Chandeliers are imposing objects, in their size and scope. They can also be a source of awe and wonder at their beauty, splendor, and complexity. Proper handling and care of glass chandeliers is an important part of their conservation.
The earliest chandeliers were made of metal and crystal, and their general structure was quite simple. As the 18th century progressed, glass chandeliers became increasingly complex. The assemblage of glass elements, however, remained fairly consistent until the end of the period.
Most early chandeliers hung from a central glass stem-piece that was often baluster-shaped. This was supported on a metal rod that was, in earlier times, threaded along its entire length. As the rod was twisted to draw down a chandelier, compensating counterweights rose up the rod to counteract the weight of the suspended glass elements.

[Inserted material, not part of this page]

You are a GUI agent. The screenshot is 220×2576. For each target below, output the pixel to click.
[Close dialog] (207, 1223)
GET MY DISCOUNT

In addition to the central glass stem-piece, a number of smaller glass elements were inserted onto the rod. These were called “arms.” They were usually cut, and, in the case of sconce arms, sometimes decorated with notches or slices removed from their four angled corners. Arms were also molded, and, in some instances, carved with designs such as diamond mesh.
Throughout the 18th century, the variety of decoration on English chandeliers was greatly exceeded on the Continent by the rococo style. Despite the heightened profusion of ornamentation, many chandeliers were still cast into basic forms before being cut, and these included tall tapered prisms called spires.
The spires were supported on a metal rod that, in some cases, was topped by a knop or cap. At the base of a spire, a spout was fitted, and this was held on the rod by a metal pin fitted to the spire and resting on the rod’s upper surface (fig. 1).
A number of the elements, such as the arms and the chains of drops, were graded in size, with larger drops being attached at the bottom. This grading was accomplished by fitting the swags on the chains to a fourway. In a properly assembled neoclassical chandelier, the fourway was fitted to the center drop and a large, oval-shaped drop at each of the remaining three levels. It was important that each chain and swag, whether graded or not, be firmly fixed at its right and left ends to a fourway. This ensured that the swags were securely attached to the central drops and could not fall from the swags themselves. Incorrect assembly of a chandelier can lead to disastrous accidents. For this reason, it is important that all swags and chains be carefully labeled before dismantling and moving them. Paper string tags are useful for this purpose and may be placed on each link in a chain of drops. Ziploc polyethylene bags can also be used to temporarily label chains of drops. In this way, a conservator can be certain that the right set of drops is in the right place when reassembling a chandelier.